--- Exercise text ---
══════

Employee exit requests are flooding leadership inboxes. In the past year, 31.4% of employees left a job voluntarily and 4.3 million Americans quit their jobs in August alone. Most employees aren’t leaving their corporate jobs to try gig or freelance work; instead, most aren’t sticking around because the pandemic caused them to rethink their careers and job satisfaction. 

Top performers are making a switch and accepting new positions that either pay more money immediately or offer an opportunity that supports their career goals and makes them feel valued. While pay and career advancement are two typical reasons people say goodbye, the pandemic has definitely accelerated employee turnover trends. 

Workplace changes caused by COVID-19 have made employees think more about quitting because organizations are not addressing why they are unfulfilled in their current positions. Now is the time to heat up your efforts, develop a retention plan, and listen to your employees to make meaningful changes that will motivate them to stick around, so you can have fewer exit interviews and a more fulfilled workforce.

══════

--- Dataset ---
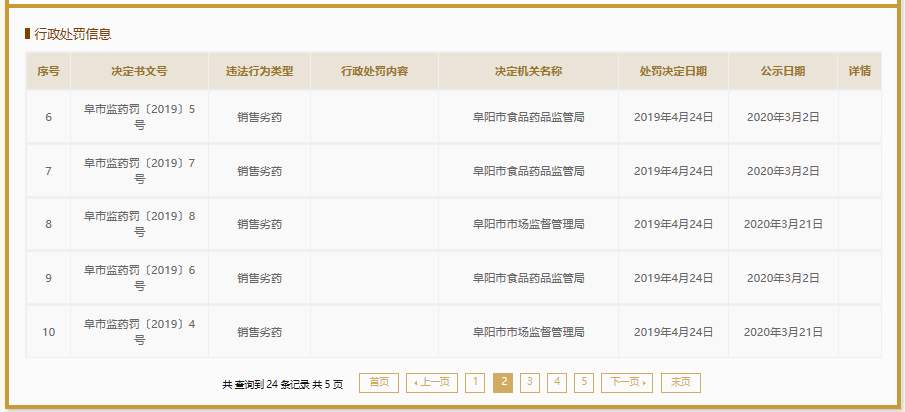The image size is (905, 412).
Task: Click the 决定书文号 column header
Action: 139,72
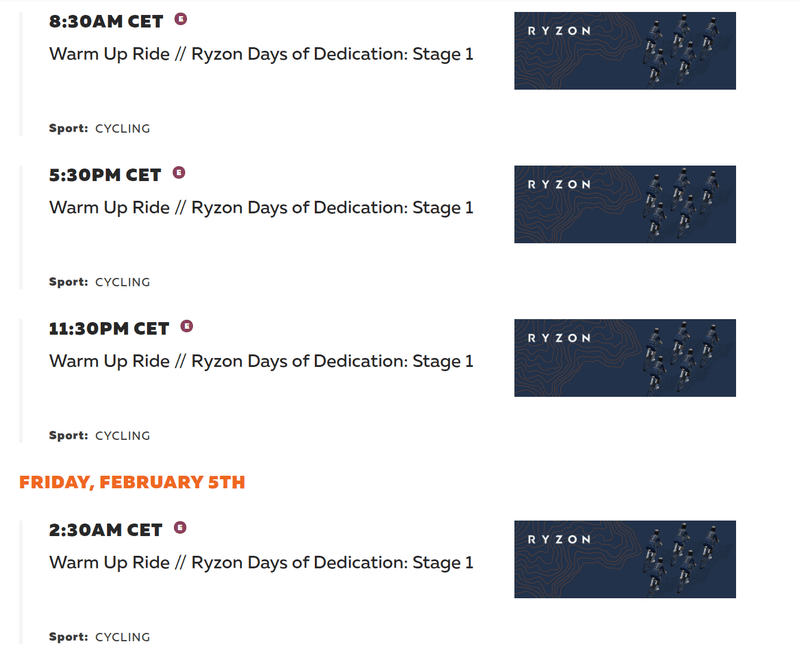Open the 8:30AM CET Warm Up Ride title
The height and width of the screenshot is (658, 800).
[x=261, y=54]
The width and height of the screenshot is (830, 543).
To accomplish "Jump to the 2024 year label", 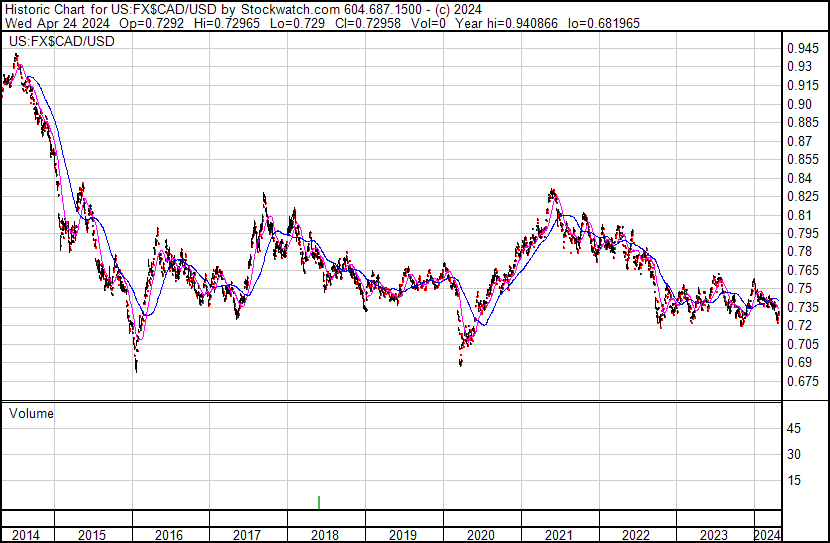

══════

--- Work instruction ---
Reproduce the employee turnover text from above in full, word for word.

--- Solution below ---
Employee exit requests are flooding leadership inboxes. In the past year, 31.4% of employees left a job voluntarily and 4.3 million Americans quit their jobs in August alone. Most employees aren’t leaving their corporate jobs to try gig or freelance work; instead, most aren’t sticking around because the pandemic caused them to rethink their careers and job satisfaction. 

Top performers are making a switch and accepting new positions that either pay more money immediately or offer an opportunity that supports their career goals and makes them feel valued. While pay and career advancement are two typical reasons people say goodbye, the pandemic has definitely accelerated employee turnover trends. 

Workplace changes caused by COVID-19 have made employees think more about quitting because organizations are not addressing why they are unfulfilled in their current positions. Now is the time to heat up your efforts, develop a retention plan, and listen to your employees to make meaningful changes that will motivate them to stick around, so you can have fewer exit interviews and a more fulfilled workforce.